The leaves are not an antidote to either snake-venom (Mhaskar and Caius) or scorpion-venom (Caius and Mhaskar). In Cambodia, the wood is considered a nervous sedative, and is administered in convulsions. The pith is taken internally as an abortifacient. (Indian Medicinal Plants, Kirtikar & B.D. Basu, 2337)

Medicine: The juice of the plant is applied externally to glandular swelling and abcesses to promote suppuration. The young leaves are used in skin diseases, and the root internally in diarrhoea. "This is an important article of food, both when green as well as when ripe.
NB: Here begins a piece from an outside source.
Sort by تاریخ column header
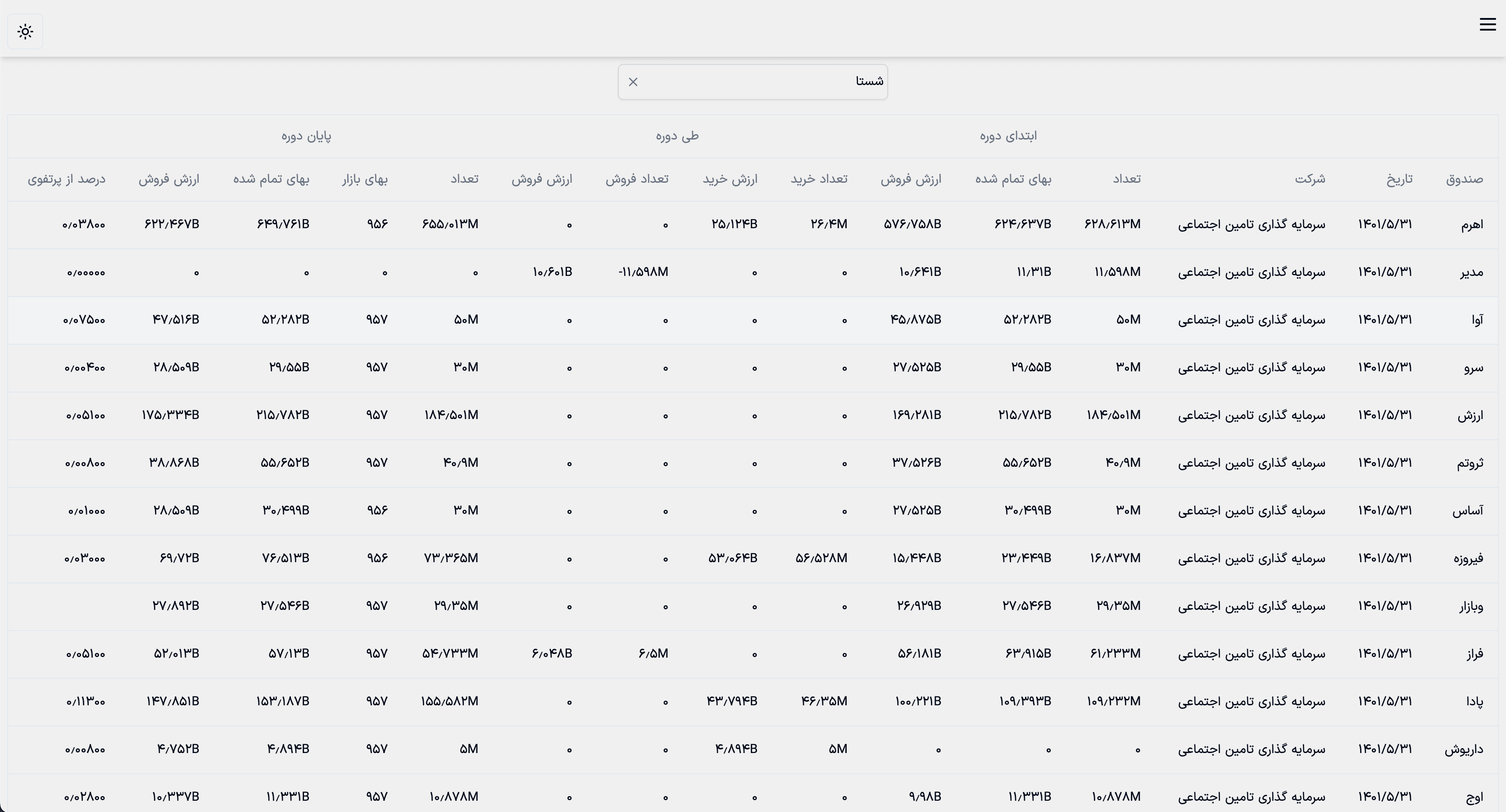1506x812 pixels. 1399,179
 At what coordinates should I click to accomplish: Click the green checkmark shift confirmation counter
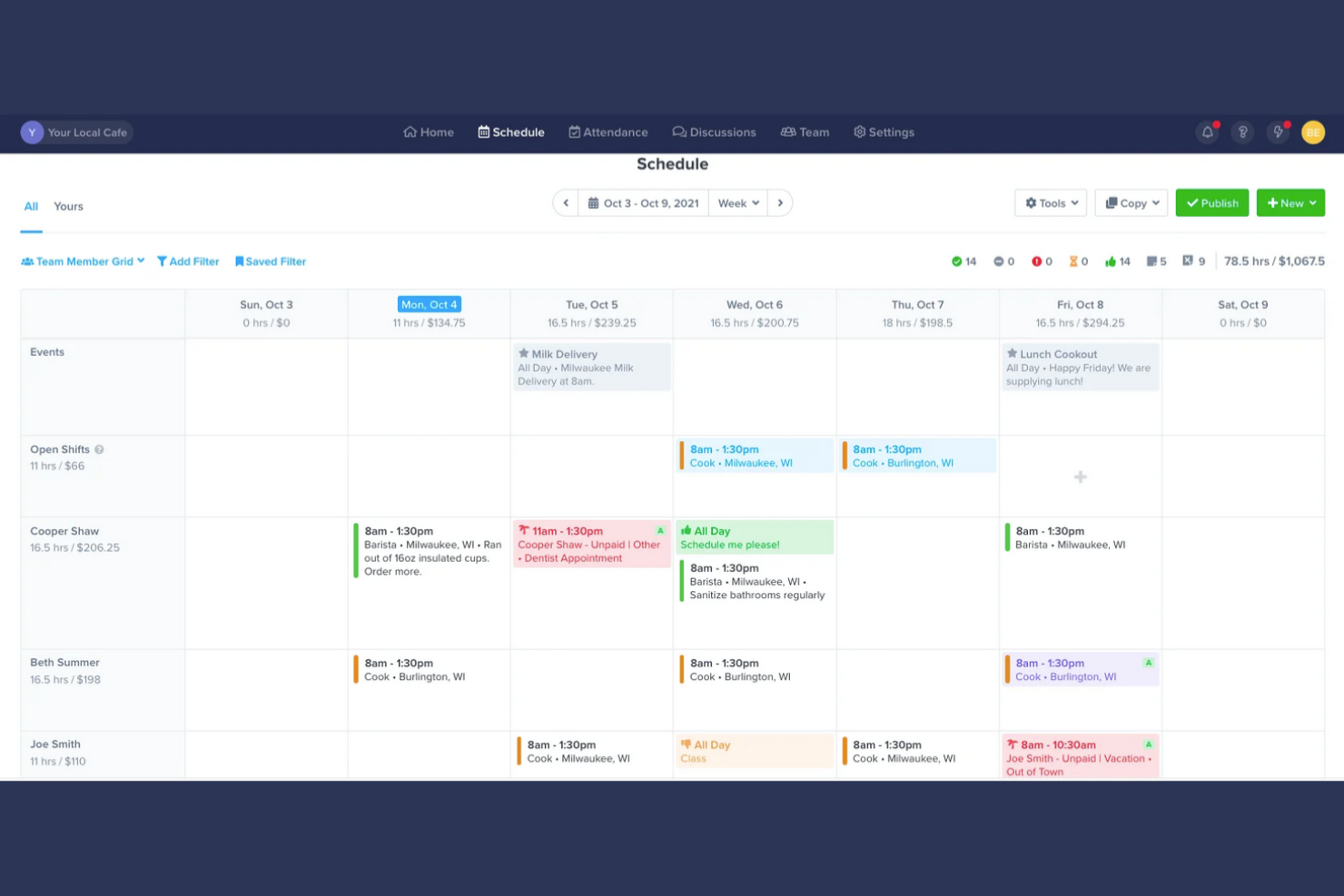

The seeds contain a quantity of starchy matter, which may be separated by drying and pounding them. The unripe fruit is astringent, the ripe laxative, but rather difficult to digest, although very nutritious. The juice of the plant is use to promote absorption of glandular swellings" (Surgeon D. Basu, Faridpur, Bengal) (Dictionary Of The Economic Products Of India, Vol.-i, 332)

Properties and Uses: The unripe fruit is acrid, astringent, carminative and tonic; ripe fruits are nutritious and laxative; seeds diuretic. latex is applied to glandular swellings and abscesses to promote suppuration. Leaf ash is useful in healing ulcers. Young leaves and roots are useful in skin diseases, asthma and diarrhoea (Medicinal Plants of Bangladesh, Second Edition, Abdul Ghani, 113).